Был какой-то государственный праздник. Из окон домов торчали трех сортов флаги: черно-желто-красные, черно-бело-красные и просто красные; каждый сорт что-то означал, а смешнее всего: это что-то кого-то могло волновать гордостью или злобой. Были флаги большие и малые, на коротких древках и на длинных, но от всего этого экзибиционизма гражданского возбуждения город не стал привлекательнее. На Тауэнтциенштрассе автобус задержала мрачная процессия; сзади, на медленном грузовике, ехали полицейские в черных крагах, а среди знамен было одно с русской надписью «За Серб и Молт!», так что некоторое время Федор тяготился мыслью, где это живут Молты, – или это Молдаване? Вдруг он представил себе казенные фестивали в России, долгополых солдат, культ скул, исполинский плакат с орущим общим местом в ленинском пиджачке и кепке, и среди грома глупости, литавров скуки, рабьих великолепий – маленький ярмарочный писк грошовой истины. Вот оно, вечное, все более чудовищное в своем радушии, повторение Ходынки, с гостинцами – во какими (гораздо больше сперва предлагавшихся) и прекрасно организованным увозом трупов… А в общем – пускай. Все пройдет и забудется, – и опять через двести лет самолюбивый неудачник отведет душу на мечтающих о довольстве простаках (если только не будет моего мира, где каждый сам по себе, и нет равенства, и нет властей, – впрочем, если не хотите, не надо, мне решительно все равно).

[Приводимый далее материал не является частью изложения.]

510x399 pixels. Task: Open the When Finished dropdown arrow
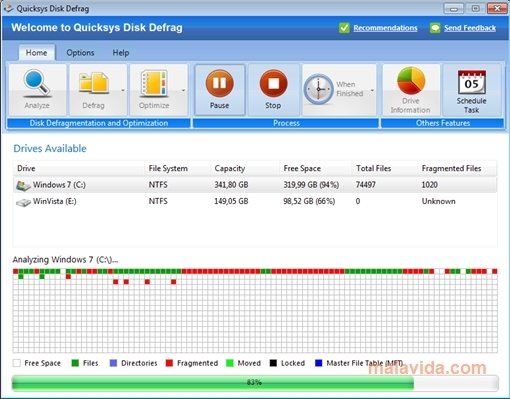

Потсдамская площадь, всегда искалеченная городскими работами (о, старые открытки с нее, где все так просторно, отрада извозчиков, подолы дам в кушачках, метущие пыль, – но те же жирные цветочницы). Псевдо-парижский пошиб Унтер-ден-Линдена. Узость торговых улиц за ним. Мост, баржа и чайки. Мертвые глаза старых гостиниц второго, третьего, сотого разряда. Еще несколько минут езды, и вот – вокзал.

Он увидел Зину в бланжевом жоржетовом платье и белой шапочке, взбегающую по ступеням. Она взбегала, прижав к бокам розовые локти, зажав сумку, – и когда он ее полуобнял, догнав, она обернулась с той нежной, матовой улыбкой, с той счастливой грустью в глазах, которыми она встречала его наедине. «Слушай, – сказала она суетливо, – я опаздываю, бежим». Но он ответил, что уже распрощался с ними и подождет ее внизу.

Низкое, садящееся за крыши, солнце как бы выпало из облаков, покрывавших свод (но уже совсем мягких и отрешенных, как волнистое их таяние на зеленоватом плафоне), и там, в узком просвете, небо было раскалено, а напротив, как медь, горело окно и металлические буквы. Длинная тень носильщика, катящая тень тачки, втянула эту тень в себя, но она опять острым углом выперла на повороте.

«Будем скучать без тебя, Зиночка, – сказала Марианна Николаевна, уже из вагона. – Но ты, во всяком случае, возьми отпуск в августе и приезжай к нам, – посмотрим, может быть, и совсем останешься».

«Не думаю, – сказала Зина. – Ах да. Я сегодня дала тебе мои ключи. Не увези их, пожалуйста».

«Я, знаешь, их в передней оставила… А Борины в столе… Ничего: Годунов тебя впустит», – добавила Марианна Николаевна примирительно.

«Так-то. Счастливо оставаться, – вращая глазами, сказал Борис Иванович из-за жениного полного плеча. – Ах, Зинка, Зинка, – вот приедешь к нам, на велосипеде будешь кататься, молоко хлестать, – лафа!».

Поезд содрогнулся и вот пополз. Марианна Николаевна еще долго махала. Щеголев, как черепаха, втянул голову (а сев, вероятно, крякнул).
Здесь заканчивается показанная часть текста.